Accueil Nos propositions Proposition 2 : Améliorer le niveau de vie des familles

Améliorer le niveau de vie des familles

Les charges familiales ont un lourd impact sur le niveau de vie des ménages : elles doivent être mieux compensées par des politiques universelles et lisibles.

Tenir compte des charges de familles

L’impact des charges familiales sur le niveau de vie d’un ménage est très important : avoir des enfants augmente les dépenses contraintes (logement, alimentation…). Cet impact pèse sur toutes les familles. Les enfants ouvrent droit à des allocations qui ne sont pas des revenus complémentaires mais une compensation de charge, indépendamment de la situation de leurs parents. Attachée au principe de solidarité selon lequel “chacun cotise selon ses revenus et reçoit selon ses besoins” pour l’ensemble de la sécurité sociale, l’UNAF défend la notion de compensation universelle des charges familiales.

Les chiffres de l’INSEE5 montrent un décrochage du niveau de vie des familles avec enfants, par rapport aux autres ménages avec des effets négatifs sur la consommation. Il convient d’évaluer l’impact des mesures prises ces dernières années sur le budget des familles concernées.
Il faut redonner du pouvoir d’achat aux familles.

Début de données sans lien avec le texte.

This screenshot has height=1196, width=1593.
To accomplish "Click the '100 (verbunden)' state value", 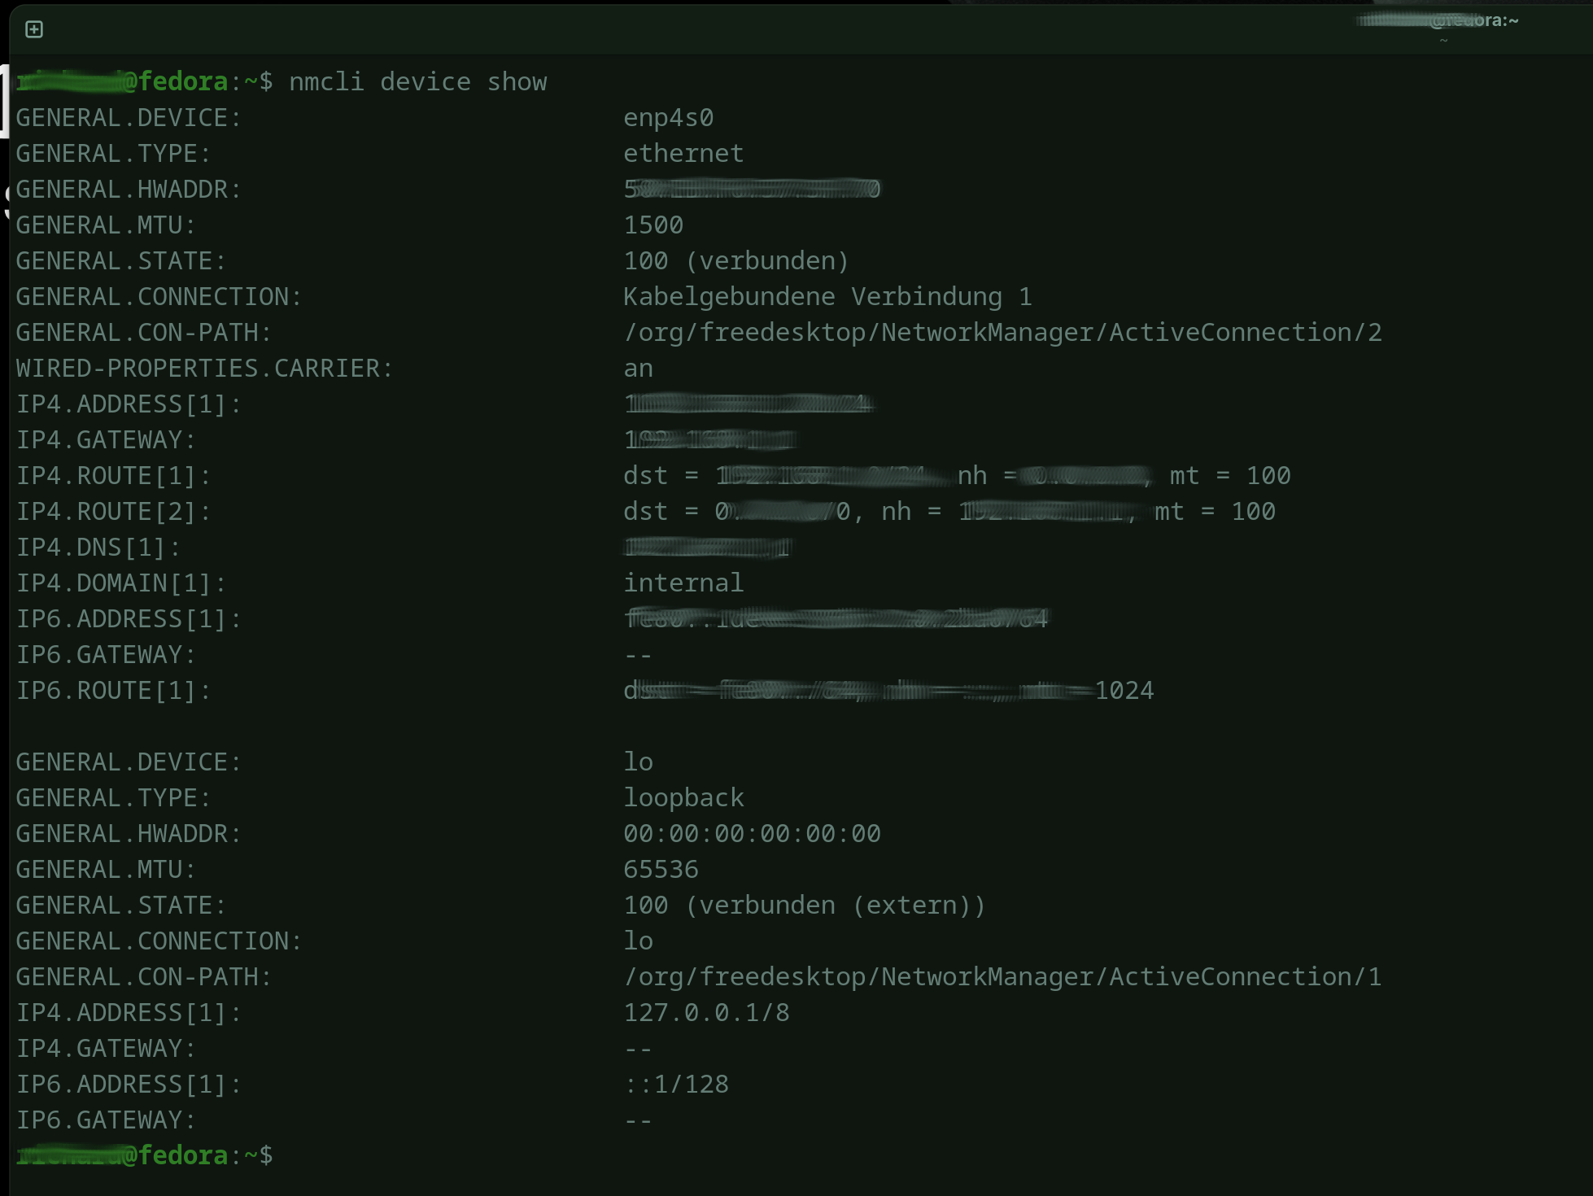I will click(736, 261).
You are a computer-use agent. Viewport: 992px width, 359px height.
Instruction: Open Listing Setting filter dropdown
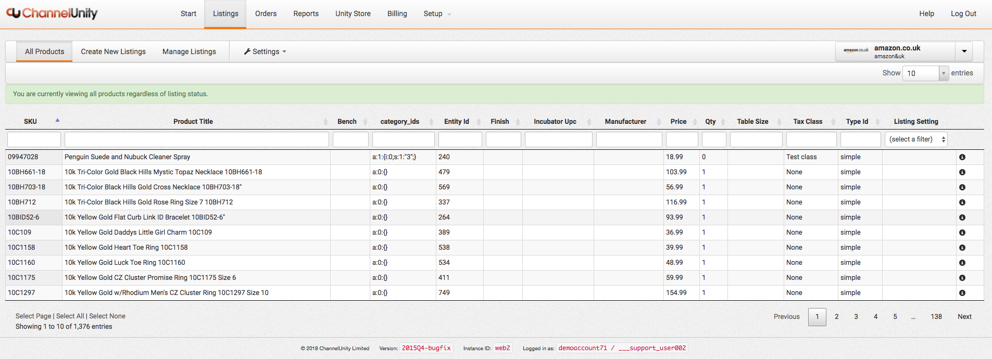click(916, 139)
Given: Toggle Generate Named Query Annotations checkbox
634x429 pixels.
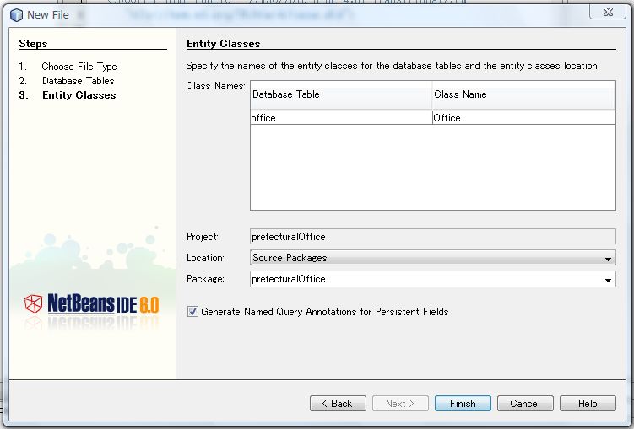Looking at the screenshot, I should (192, 312).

Plus généralement, il conviendra de prendre systématiquement en compte la situation de charges de familles dans l’ensemble des réformes qui pourront être entreprises lors de la mandature, en terme de fiscalité, prestations, tarification de services, projets de fusion des minima sociaux ou de revenu universel.

Lutter contre le surendettement

Améliorer le niveau de vie des familles c’est aussi tenter de prévenir les situations difficiles comme le surendettement qui touche de nombreuses familles, y compris aux revenus intermédiaires. Les Points Conseil Budget expérimentés par l’Etat confirment le besoin pour les familles de disposer de services d’information et d’accompagnement budgétaires. Mais, faute de financement, ils trouvent leurs limites en termes de couverture territoriale et de nombre de familles reçues. La prévention du surendettement doit faire l’objet d’une véritable politique publique.

Les recommandations de l’UNAF
  • Intégrer systématiquement la composition familiale dans la fiscalité :
    - Prioriser les familles pour toute baisse de la fiscalité notamment à travers le quotient familial.
    - Eviter toute hausse de TVA car elle touche particulièrement les familles.
    - Tenir compte des charges familiales dans le calcul de la CSG ainsi que dans la fiscalité environnementale.
  • Rétablir le versement de la prime de naissance avant la naissance.
  • Développer une politique publique ambitieuse de prévention du surendettement.
  • Prendre en compte de manière systématique les charges de famille dans les minima sociaux, s’ils devaient être fusionnés.
  • Rendre dégressifs les tarifs publics (restauration scolaire, frais de scolarité, transport…) selon la taille des familles.
  • Revenir à l’universalité des allocations familiales, en commençant par les familles nombreuses qui ont subi les pertes les plus lourdes, avec l’engagement d’une réflexion sur le montant des allocations familiales (taille des familles, âge des enfants, mode de revalorisation…).

4 270€/an

La présence d’enfant(s) réduit de 4270€ par an le niveau de vie médian d’un couple (INSEE 2014).

5,7 millions

de parents et d’enfants pauvres (32% en couple avec 3 enfants et +, 34% en couple avec 1 ou 2 enfants, 34% en famille monoparentale) (INSEE 2013).

71% des parents

qui n’ont pas eu le nombre d’enfants qu’ils souhaitaient, invoquent des raisons matérielles (Observatoire des Familles – UNAF – 2013).